━━ Provided text ━━
So this is my first post from university! Yay!
I’m incredibly proud of myself for getting here and what I’ve overcome to achieve this, but now I’m onto a new set of challenges… Living with teenagers. Technically you can argue that they are adults who have every right to be able to exercise their own freedom, and grow and learn as I have, but the other argument is I really fucking hate people.
I like individuals, individuals are cool, they have interests and hobbies and interesting experiences to share – people are loud, obnoxious, and really fucking annoying.
I’ve never been good with crowds, and the first few weeks at the campus showed me just how busy the university campus could be. Add to that living on campus in flats with around 200+ students who at night turn into shrieking feral animals and you find that I am now in a world I am wholly unfamiliar and uncomfortable with.
━━━
**Requirement:**
Reproduce the full post about starting university and living on campus word for word, keeping every line as it appears.
━━ Recorded data ━━
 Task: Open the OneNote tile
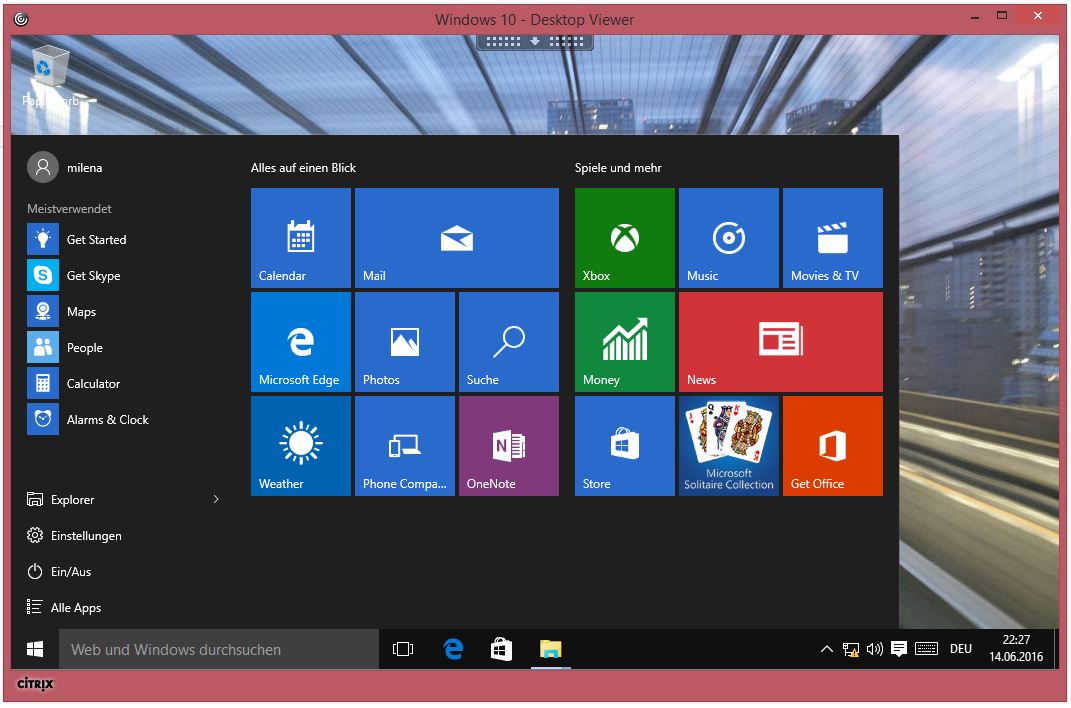pos(508,446)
━━━
**Exercise output:**
So this is my first post from university! Yay!
I’m incredibly proud of myself for getting here and what I’ve overcome to achieve this, but now I’m onto a new set of challenges… Living with teenagers. Technically you can argue that they are adults who have every right to be able to exercise their own freedom, and grow and learn as I have, but the other argument is I really fucking hate people.
I like individuals, individuals are cool, they have interests and hobbies and interesting experiences to share – people are loud, obnoxious, and really fucking annoying.
I’ve never been good with crowds, and the first few weeks at the campus showed me just how busy the university campus could be. Add to that living on campus in flats with around 200+ students who at night turn into shrieking feral animals and you find that I am now in a world I am wholly unfamiliar and uncomfortable with.